A cannabinoid is one of a class of diverse chemical compounds that acts on cannabinoid receptors in cells that alter neurotransmitter release in the brain. Ligands [noun ligand: Biochemistry a molecule that binds to another (usually larger) molecule (NOAD)] for these receptor proteins include the endocannabinoids (produced naturally in the body by animals), the phytocannabinoids (found in cannabis and some other plants), and synthetic cannabinoids (manufactured artificially). The most notable cannabinoid is the phytocannabinoid tetrahydrocannabinol (THC), the primary psychoactive compound in cannabis. Cannabidiol (CBD) is another major constituent of the plant.

And on the second:

Cannabidiol (abbreviated as: CBD) is one of at least 113 active cannabinoids identified in cannabis. It is a major phytocannabinoid, accounting for up to 40% of the plant’s extract.

CBD does not appear to have any psychoactive effects such as those caused by tetrahydrocannabinol (THC), and it may have a downregulating impact on disordered thinking and anxiety.

(CBD is used to treat pain associated with multiple sclerosis; and it’s under study as an anti-addictive, anti-inflammatory, and anti-epileptic.)

From the enthusiastic Medical Marijuana, Inc. site:

What are the Effects of CBD? CBD interacts with the body through the endogenous cannabinoid system (ECS) or endocannabinoid system. First discovered in the late 1980’s, the endocannabinoid system regulates the body’s homeostasis, or general state of balance, impacting such functions as mood, sleep, appetite, hormone regulation, and pain and immune response. Like an acrobat on a highwire, as the environment around us impacts our normal balance, the endocannabinoid system “corrects” by mediating our body’s reaction to keep us level.

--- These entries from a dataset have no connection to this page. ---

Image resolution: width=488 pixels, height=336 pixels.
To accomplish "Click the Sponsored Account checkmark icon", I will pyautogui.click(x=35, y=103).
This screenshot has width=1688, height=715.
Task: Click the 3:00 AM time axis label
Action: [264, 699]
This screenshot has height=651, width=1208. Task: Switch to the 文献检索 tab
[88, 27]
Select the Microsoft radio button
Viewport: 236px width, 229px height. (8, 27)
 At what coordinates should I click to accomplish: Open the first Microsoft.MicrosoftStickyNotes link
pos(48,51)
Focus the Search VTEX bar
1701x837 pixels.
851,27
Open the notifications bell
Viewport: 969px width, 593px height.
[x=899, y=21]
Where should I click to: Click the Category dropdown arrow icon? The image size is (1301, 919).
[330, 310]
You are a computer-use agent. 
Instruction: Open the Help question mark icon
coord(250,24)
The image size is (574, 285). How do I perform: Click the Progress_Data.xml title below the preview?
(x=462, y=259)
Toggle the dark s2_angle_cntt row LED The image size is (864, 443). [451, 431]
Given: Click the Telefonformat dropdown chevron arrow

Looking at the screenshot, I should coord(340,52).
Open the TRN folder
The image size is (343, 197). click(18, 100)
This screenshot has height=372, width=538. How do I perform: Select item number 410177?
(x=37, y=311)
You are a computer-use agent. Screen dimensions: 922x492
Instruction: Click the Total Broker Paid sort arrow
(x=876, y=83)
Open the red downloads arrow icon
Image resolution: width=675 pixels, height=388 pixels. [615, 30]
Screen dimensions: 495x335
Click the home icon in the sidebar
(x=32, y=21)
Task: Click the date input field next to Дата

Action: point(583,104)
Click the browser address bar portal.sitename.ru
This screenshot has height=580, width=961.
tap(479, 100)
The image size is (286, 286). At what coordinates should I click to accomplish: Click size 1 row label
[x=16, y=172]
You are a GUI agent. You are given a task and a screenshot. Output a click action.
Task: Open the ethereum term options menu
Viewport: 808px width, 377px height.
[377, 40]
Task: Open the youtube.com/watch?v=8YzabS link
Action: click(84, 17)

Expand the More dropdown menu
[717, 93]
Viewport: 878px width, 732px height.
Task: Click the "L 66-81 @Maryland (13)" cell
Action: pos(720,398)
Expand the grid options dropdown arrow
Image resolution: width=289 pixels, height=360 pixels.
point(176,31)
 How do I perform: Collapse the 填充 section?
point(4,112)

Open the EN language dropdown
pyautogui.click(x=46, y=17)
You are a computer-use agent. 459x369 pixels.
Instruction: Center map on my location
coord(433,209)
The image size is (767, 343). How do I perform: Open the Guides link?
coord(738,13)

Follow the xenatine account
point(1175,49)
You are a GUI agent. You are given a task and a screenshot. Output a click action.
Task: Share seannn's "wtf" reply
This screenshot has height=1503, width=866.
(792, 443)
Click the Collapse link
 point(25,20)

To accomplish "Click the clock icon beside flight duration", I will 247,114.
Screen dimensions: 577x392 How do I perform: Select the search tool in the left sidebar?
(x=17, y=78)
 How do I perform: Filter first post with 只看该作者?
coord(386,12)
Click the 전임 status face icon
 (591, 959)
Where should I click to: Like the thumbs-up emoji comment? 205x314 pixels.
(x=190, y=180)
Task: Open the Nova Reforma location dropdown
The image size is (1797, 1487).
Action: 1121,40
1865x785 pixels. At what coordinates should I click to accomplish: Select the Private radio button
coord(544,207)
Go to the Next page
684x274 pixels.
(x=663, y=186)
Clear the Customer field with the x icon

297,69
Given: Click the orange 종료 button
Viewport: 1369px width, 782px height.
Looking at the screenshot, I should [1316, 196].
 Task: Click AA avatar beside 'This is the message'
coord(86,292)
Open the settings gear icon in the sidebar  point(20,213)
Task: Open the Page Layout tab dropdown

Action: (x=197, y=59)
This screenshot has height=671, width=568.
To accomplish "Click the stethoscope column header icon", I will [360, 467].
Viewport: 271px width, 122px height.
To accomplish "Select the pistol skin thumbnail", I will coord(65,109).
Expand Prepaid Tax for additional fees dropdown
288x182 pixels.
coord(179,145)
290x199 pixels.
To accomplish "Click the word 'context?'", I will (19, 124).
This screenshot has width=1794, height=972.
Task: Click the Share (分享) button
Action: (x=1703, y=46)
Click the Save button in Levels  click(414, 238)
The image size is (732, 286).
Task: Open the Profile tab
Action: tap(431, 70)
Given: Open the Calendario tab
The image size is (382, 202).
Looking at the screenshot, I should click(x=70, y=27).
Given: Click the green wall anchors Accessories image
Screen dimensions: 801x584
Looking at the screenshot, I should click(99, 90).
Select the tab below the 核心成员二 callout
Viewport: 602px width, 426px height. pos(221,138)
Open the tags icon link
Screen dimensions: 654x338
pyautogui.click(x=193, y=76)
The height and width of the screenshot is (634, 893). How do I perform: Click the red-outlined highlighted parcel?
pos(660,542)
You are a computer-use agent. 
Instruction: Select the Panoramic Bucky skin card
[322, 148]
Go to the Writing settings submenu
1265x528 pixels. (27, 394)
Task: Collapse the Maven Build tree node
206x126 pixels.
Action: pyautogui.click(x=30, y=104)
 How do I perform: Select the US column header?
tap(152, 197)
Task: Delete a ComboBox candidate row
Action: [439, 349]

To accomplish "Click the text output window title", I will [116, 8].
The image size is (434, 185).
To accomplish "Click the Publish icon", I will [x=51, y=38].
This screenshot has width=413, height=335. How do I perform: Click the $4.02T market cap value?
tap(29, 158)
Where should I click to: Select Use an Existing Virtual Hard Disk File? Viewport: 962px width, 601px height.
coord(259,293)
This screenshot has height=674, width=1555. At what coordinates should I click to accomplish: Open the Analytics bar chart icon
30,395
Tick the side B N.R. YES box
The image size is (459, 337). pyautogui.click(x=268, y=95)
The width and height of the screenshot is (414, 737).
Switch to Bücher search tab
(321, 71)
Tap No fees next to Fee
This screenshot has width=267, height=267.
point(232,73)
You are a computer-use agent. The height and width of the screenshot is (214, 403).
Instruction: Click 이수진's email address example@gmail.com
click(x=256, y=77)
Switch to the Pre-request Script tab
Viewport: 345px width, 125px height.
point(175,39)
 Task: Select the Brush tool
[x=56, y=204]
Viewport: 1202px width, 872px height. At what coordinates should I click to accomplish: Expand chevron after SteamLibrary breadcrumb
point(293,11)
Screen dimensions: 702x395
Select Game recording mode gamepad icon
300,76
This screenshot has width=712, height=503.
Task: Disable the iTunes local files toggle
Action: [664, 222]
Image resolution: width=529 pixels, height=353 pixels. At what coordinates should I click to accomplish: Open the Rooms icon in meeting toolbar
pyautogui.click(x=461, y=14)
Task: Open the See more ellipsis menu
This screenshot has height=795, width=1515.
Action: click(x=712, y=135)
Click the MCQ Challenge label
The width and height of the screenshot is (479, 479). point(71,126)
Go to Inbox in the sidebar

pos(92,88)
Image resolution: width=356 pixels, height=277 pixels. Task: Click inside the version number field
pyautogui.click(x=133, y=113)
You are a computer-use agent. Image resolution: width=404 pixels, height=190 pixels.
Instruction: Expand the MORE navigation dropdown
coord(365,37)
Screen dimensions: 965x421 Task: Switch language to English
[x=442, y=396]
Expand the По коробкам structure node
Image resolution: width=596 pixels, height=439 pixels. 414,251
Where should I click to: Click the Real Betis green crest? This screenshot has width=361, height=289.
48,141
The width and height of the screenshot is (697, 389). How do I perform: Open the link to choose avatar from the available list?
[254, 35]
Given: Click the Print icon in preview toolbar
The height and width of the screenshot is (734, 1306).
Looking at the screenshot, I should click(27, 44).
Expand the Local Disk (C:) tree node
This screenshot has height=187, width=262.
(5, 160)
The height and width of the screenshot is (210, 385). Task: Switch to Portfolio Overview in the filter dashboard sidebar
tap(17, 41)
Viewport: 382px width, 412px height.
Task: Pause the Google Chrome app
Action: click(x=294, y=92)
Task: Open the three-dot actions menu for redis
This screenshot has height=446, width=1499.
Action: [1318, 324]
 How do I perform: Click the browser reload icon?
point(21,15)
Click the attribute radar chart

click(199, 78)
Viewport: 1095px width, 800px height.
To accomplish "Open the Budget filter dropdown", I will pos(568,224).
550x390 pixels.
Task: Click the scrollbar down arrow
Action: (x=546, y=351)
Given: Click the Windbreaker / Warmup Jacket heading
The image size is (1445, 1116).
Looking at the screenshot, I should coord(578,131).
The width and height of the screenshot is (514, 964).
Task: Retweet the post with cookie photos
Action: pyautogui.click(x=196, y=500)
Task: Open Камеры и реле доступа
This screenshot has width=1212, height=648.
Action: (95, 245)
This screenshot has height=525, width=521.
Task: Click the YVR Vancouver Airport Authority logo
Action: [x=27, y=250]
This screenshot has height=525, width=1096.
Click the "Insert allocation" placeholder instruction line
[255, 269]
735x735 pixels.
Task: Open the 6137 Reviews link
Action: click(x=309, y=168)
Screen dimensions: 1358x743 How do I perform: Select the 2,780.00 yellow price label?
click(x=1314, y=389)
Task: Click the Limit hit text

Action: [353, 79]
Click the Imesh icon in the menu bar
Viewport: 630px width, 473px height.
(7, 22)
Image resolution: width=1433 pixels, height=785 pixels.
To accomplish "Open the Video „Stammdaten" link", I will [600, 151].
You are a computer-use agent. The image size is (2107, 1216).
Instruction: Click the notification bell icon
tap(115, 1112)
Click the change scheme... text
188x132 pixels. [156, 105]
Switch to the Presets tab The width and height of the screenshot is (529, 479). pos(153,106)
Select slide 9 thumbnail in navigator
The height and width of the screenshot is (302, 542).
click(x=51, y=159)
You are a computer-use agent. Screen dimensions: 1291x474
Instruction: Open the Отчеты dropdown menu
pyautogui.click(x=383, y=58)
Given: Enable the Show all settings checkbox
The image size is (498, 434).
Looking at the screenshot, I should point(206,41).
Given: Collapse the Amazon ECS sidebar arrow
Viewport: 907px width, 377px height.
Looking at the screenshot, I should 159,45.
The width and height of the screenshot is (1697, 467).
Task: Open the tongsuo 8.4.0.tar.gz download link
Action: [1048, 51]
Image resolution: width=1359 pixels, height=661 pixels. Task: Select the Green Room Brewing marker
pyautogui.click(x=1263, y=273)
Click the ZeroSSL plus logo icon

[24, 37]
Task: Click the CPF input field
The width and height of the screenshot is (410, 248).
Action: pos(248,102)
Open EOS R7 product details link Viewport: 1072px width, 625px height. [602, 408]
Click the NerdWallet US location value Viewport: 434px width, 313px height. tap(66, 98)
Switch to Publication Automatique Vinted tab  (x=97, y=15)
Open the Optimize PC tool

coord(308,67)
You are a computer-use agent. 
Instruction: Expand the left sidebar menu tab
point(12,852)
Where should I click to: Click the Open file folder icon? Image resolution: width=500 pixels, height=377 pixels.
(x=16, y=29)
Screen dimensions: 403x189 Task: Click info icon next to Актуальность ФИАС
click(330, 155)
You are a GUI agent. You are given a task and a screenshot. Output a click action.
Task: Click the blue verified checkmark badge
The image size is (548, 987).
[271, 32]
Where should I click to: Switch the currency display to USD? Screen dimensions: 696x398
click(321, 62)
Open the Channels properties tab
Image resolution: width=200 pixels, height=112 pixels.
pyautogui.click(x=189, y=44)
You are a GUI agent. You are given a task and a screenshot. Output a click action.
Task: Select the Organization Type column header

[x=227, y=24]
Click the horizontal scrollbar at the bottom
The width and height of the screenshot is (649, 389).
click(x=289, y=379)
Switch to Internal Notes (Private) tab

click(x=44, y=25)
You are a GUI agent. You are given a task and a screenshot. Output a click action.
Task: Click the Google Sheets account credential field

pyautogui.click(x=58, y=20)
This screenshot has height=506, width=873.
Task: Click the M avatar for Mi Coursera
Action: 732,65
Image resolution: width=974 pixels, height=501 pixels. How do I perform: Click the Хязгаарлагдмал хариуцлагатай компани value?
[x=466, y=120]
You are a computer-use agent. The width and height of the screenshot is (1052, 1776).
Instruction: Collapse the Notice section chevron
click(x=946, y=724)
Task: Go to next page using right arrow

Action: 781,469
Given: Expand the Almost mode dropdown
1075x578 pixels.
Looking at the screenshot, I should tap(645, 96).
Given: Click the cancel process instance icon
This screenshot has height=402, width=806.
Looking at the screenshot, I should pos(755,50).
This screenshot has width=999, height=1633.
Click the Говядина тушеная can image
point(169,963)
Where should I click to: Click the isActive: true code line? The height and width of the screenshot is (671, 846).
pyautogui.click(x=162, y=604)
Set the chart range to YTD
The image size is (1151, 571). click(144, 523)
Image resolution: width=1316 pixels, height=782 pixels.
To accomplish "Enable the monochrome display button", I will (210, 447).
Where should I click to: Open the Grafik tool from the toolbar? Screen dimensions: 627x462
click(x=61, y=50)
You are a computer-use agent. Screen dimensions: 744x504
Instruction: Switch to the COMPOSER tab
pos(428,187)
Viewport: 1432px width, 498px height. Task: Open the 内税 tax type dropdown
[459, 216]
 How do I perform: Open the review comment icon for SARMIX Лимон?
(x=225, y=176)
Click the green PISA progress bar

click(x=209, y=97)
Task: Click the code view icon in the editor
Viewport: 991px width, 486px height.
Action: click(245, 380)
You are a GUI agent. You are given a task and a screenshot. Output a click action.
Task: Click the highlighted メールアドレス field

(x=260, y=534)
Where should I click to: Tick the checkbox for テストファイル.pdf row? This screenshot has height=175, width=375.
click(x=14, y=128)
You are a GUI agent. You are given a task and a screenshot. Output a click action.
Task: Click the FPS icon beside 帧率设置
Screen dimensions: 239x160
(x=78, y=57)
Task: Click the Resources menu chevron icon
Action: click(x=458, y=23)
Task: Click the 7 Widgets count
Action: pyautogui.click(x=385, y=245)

The idea is that THC gets you high, but CBD levels you out.

Background: Sonoma Hills Farm. In Petaluma (a small city in Sonoma County, in the North Bay, roughly the same size as Palo Alto). Links to the farm site mostly don’t work, but there are pictures, including this one:

(#3) Juices infused with CBD

One Response to “Mary Jane comes to Palo Alto”

  1. Bob Richmond Says:

    This is a misleading ad – CBD (cannabidiol) isn’t cannabis, but a constituent of it, and not the constituent that gets you high.